Stored items:
+++++

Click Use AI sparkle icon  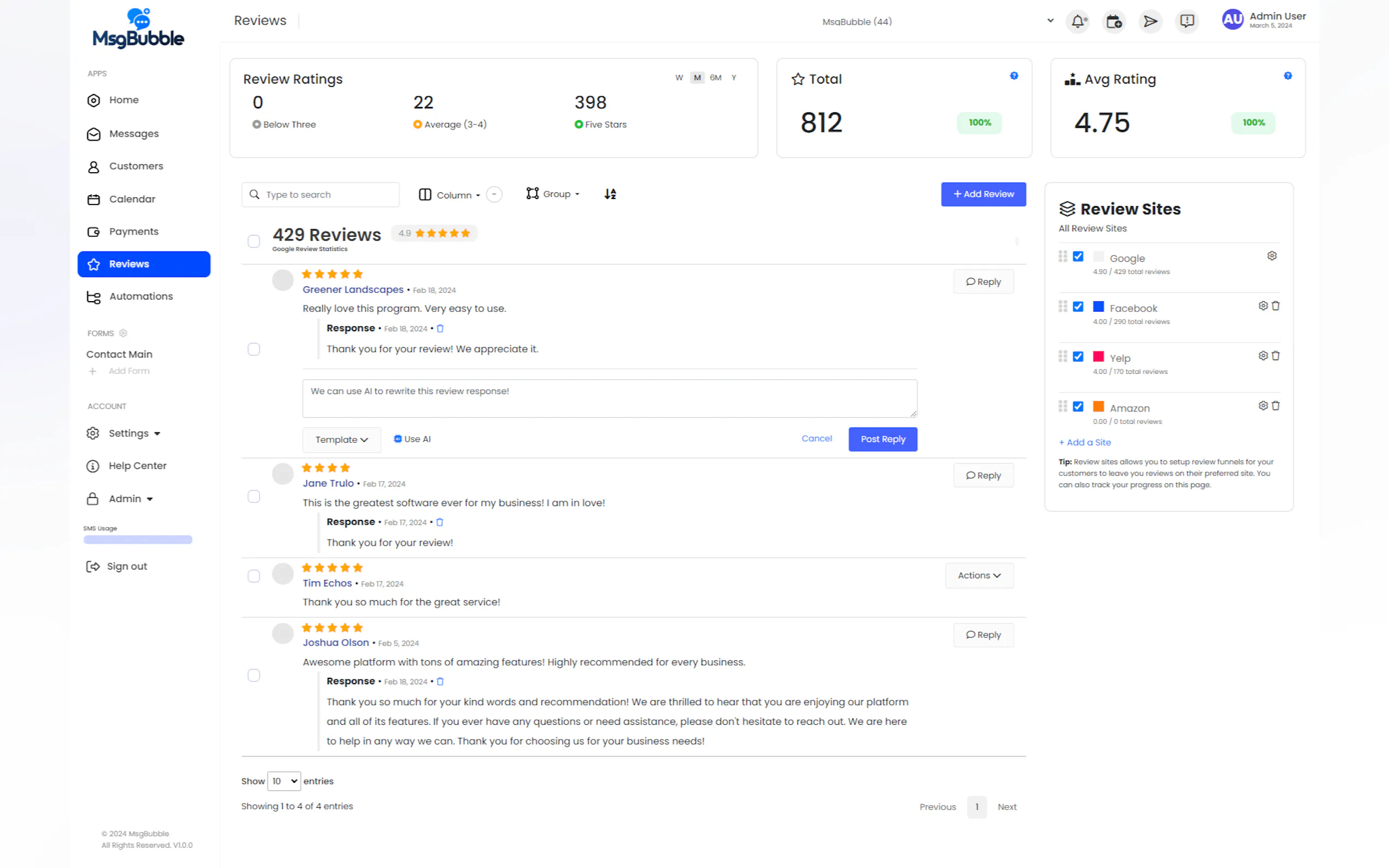398,439
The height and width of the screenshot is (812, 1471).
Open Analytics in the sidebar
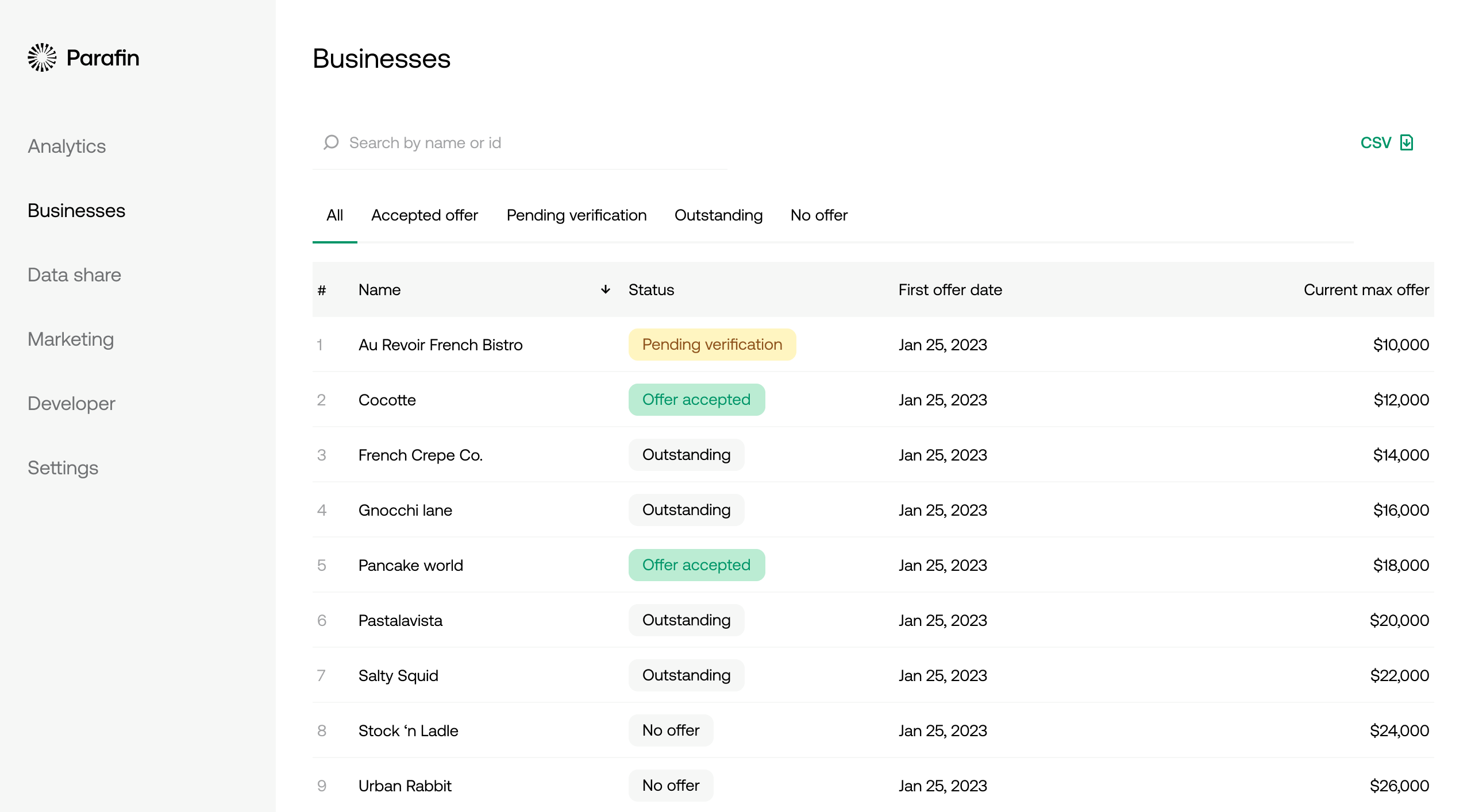pos(67,146)
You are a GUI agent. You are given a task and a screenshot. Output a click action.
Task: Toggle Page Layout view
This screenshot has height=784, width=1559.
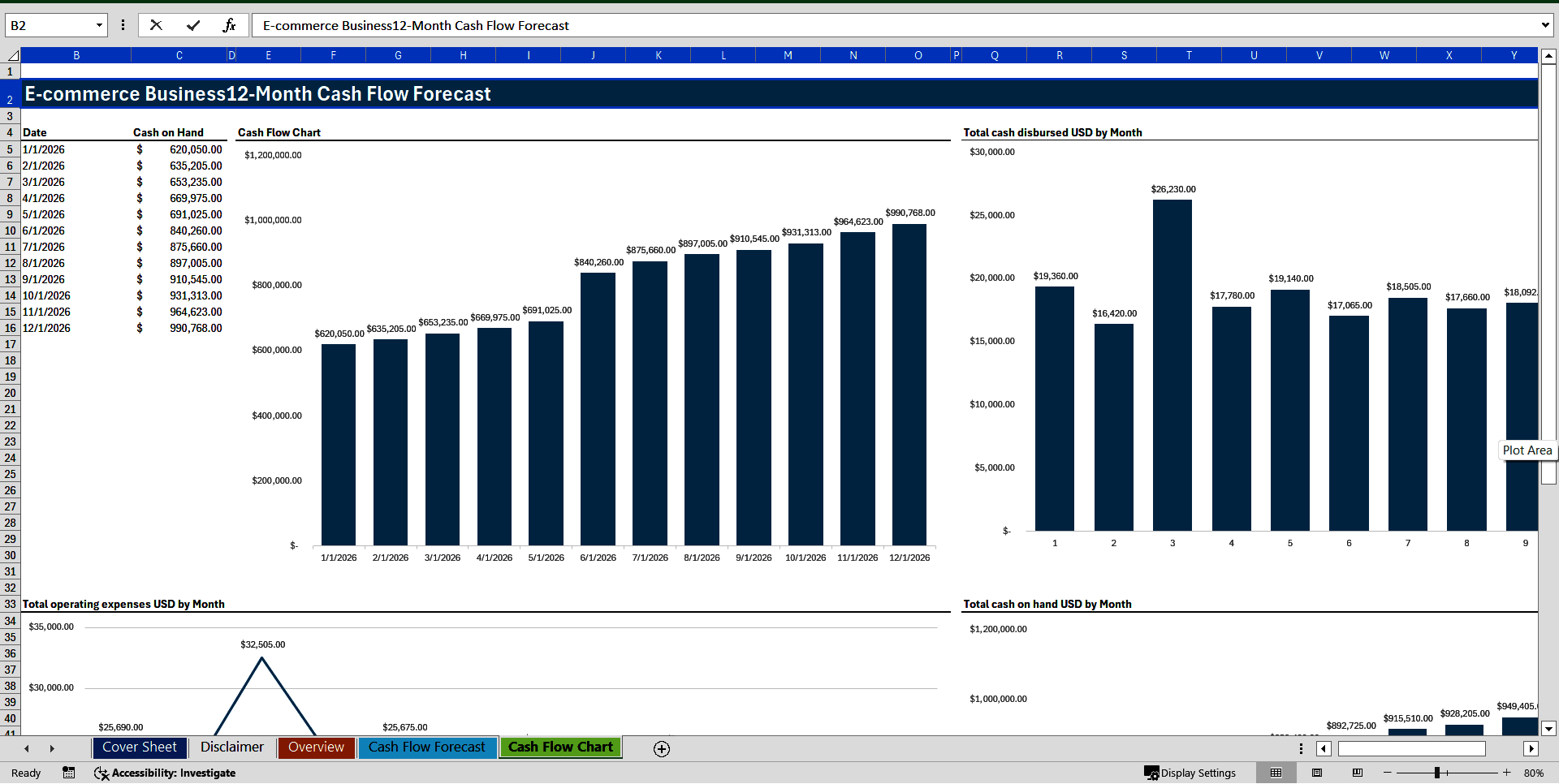1317,773
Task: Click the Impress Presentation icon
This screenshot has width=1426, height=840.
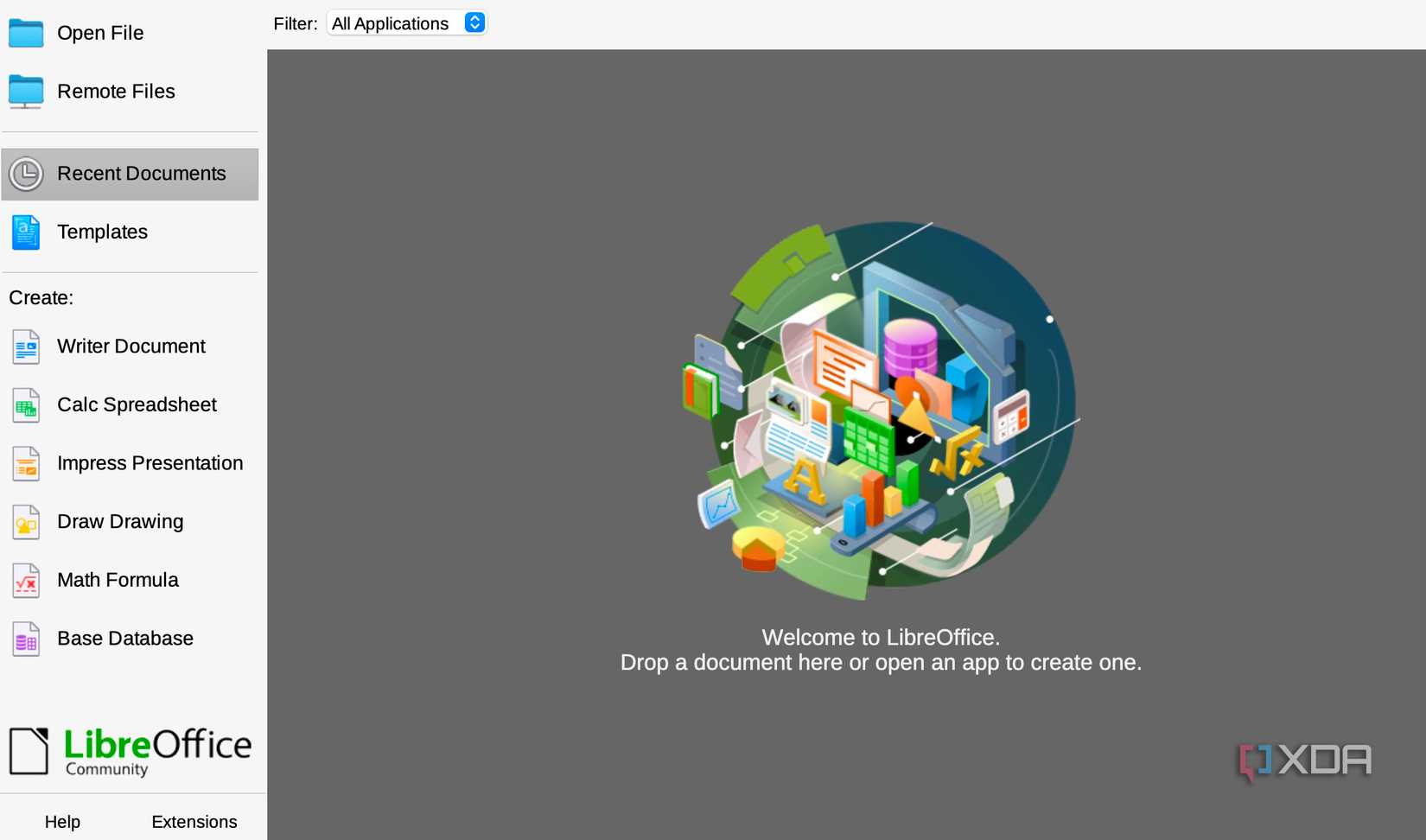Action: [x=25, y=464]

+++++

Work item:
The lines from the one containing "The height and" through the last line of the entries are to be copied exactly, both ends included, and the pictures are to be omitted.

Written response:
The height and width of the screenshot is (812, 1471).
Open Analytics in the sidebar
pos(67,146)
You are a GUI agent. You are given a task and a screenshot. Output a click action.
Task: Toggle Page Layout view
This screenshot has height=784, width=1559.
1317,773
Task: Click the Impress Presentation icon
This screenshot has width=1426, height=840.
Action: [x=25, y=464]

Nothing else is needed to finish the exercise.